Wikipedia defines a young earth creationist as someone who believes the earth is between 5,700 and 10,000 years old. They believe that the Lord created the world from nothing in six, 24 hour days. They do not believe in evolution. This is all very clear.

But when it comes to the old earth creationist, clarity is lacking.Wikipedia gives no time frame for the old earth creationists. Some believe in evolution and some do not. What is an old-earth creationist? I am not being snarky here. I really want to know. I feel like this term is thrown around with only a very fuzzy definition. So here are some questions for Christians who would describe themselves as old-earthers or those who who have interacted with them.

Do you believe the world is millions of years old or tens of thousands? (Are there even Christians arguing that the earth is 25,000 years old? 50,000 years old? 100,000 years old? I have not heard this. This is not what secular old earthers argue for. My understanding is that old-earth creationists believe the earth is millions/billions of years old, not tens of thousands.)

If you believe the earth is only thousands of years old, why? (Again I have not heard this theory said or implied in any of the study I have done of old earth creationists.)

For those who believe the earth is millions of years old:

Do you believe that only land +water has been around for millions of years (Creation days 1-2)? Or do you also believe that plants, fish, birds, and animals have been around for millions of years (Creation days 3-6)? (I have not heard anyone argue that only the first two days are millions of years, but I guess this is possible.)

Do you believe man has been around for millions of years? If you believe men lived prior to Adam, when did Adam come into existence and did those men who lived prior to Adam die ? If you don’t believe men lived prior to Adam and you do believe there are millions of years between us and Adam where do you find the millions of years in the Biblical chronology?

Do you believe evolution is part of the process by which God populated the globe? Do you believe man evolved from a lower species?

There are two reasons I would like to see these questions answered. First, old earth creationists need to be clear about what they are and are not saying. Saying, “I believe in the Framework Theory” or “Yom can mean great ages of time” is insufficient. It allows one to slide out the back door without really stating his opinion on what is really the point: the age of the earth and evolution. Old-earth Christians need to clearly explain their position on these two things. If they say they do not know how old the earth is, then I will ask, “Could it be less than 10,000 years?” If they answer, “No” then I will know they are not age of the earth agnostics. They do know how old they think the earth is, they just won’t say.

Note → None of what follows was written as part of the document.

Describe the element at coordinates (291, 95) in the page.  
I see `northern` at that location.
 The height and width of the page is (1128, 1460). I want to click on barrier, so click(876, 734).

The other point is that in secular science the age of the earth and evolution are two sides of the same coin. The reason the earth needs to be millions/billions of years old is to support the theory of evolution. Without evolution, why posit an earth that is millions of years old? I think old earthers want to say the earth is old without saying they believe in evolution. It is possible to say this. I know many evangelical men do. But can one logically separate an old earth from evolution?

I know there is variety among the old-earthers, but clarity on the age of the earth, evolution, and the link or non-link they see between the two would be very helpful.